The most famous is the bi-annual Gabriel day on July 26 (and also December 28) known as Kulubi Gabriel. It takes its name from the town some 60km from Dire Dawa whose church is the focus of a bi-annual pilgrimage. The Archangel Gabriel is one of the most popular saints in Ethiopia and many people pray to St. Gabriel for personal assistance such as a birth in a barren marriage, safe delivery of a child, or a cure to a serious sickness. When payers are answered the beneficiary will fulfil their side of the bargain which may often be to embark on a pilgrimage which may entail crawling the last bit to the church or carrying heavy rocks for the last few kilometers. Others bring gifts to the church as thanks for vows fulfilled. Around Ethiopia on this day the Gabriel churches will have special ceremonies, often with the Tabot coming out.

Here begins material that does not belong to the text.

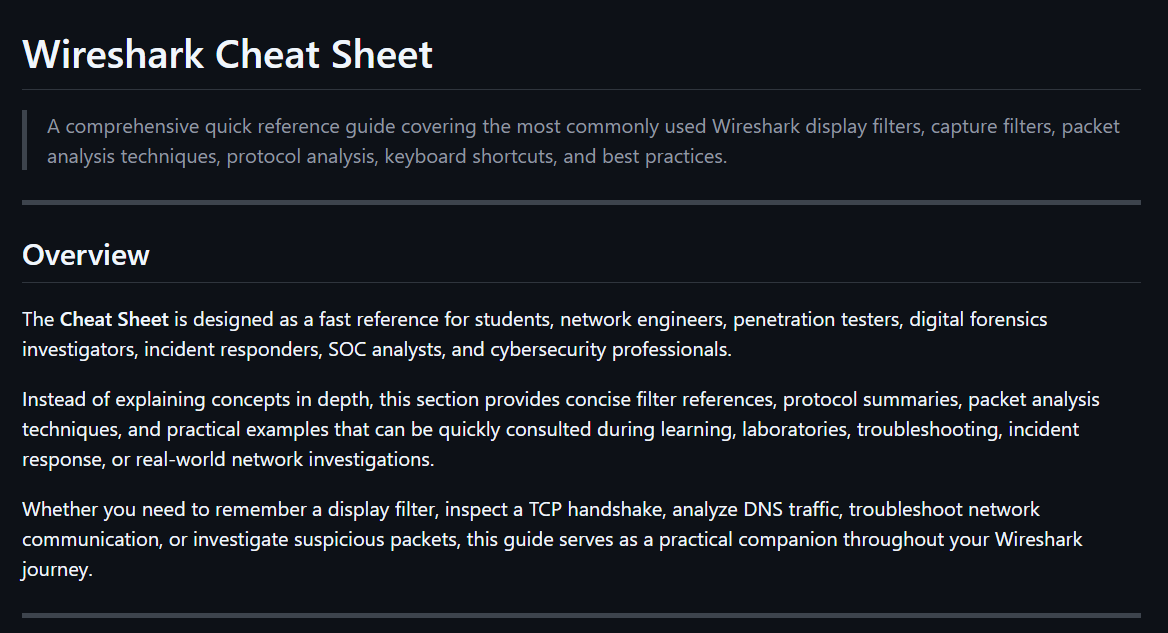
Task: Click the paragraph starting 'Instead of explaining concepts'
Action: [x=561, y=429]
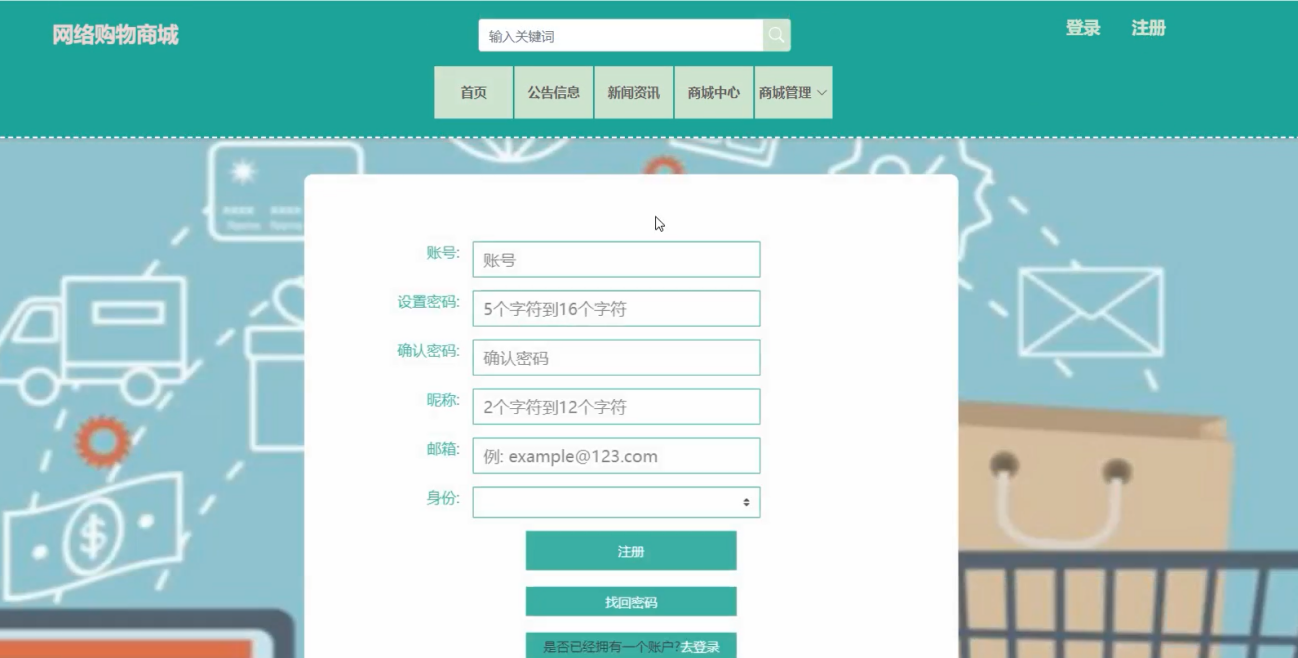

Another special day is the end of the Senay Tsom which comes on the feast day of Petros and Paulos (St Peter and St Paul) and also on an annual Saint Abo Day. Abuna Gebre Menfes Kiddus as Abo is called in full, was a Franciscan like saint who lived with the animals fierce and feathered, and was sent to begin his work in Ethiopia at the ripe old age of 300. Paintings always depict him covered in hair, letting birds drink tears from his eyes and accompanied by lions and leopards. In one Abo church I know at Akat, Meket, N.Wollo, the priest informed us of a big leopard living near the church in the surrounding dense protected woodland, and so the historical story ties up with the current reality in a way that protects the environment.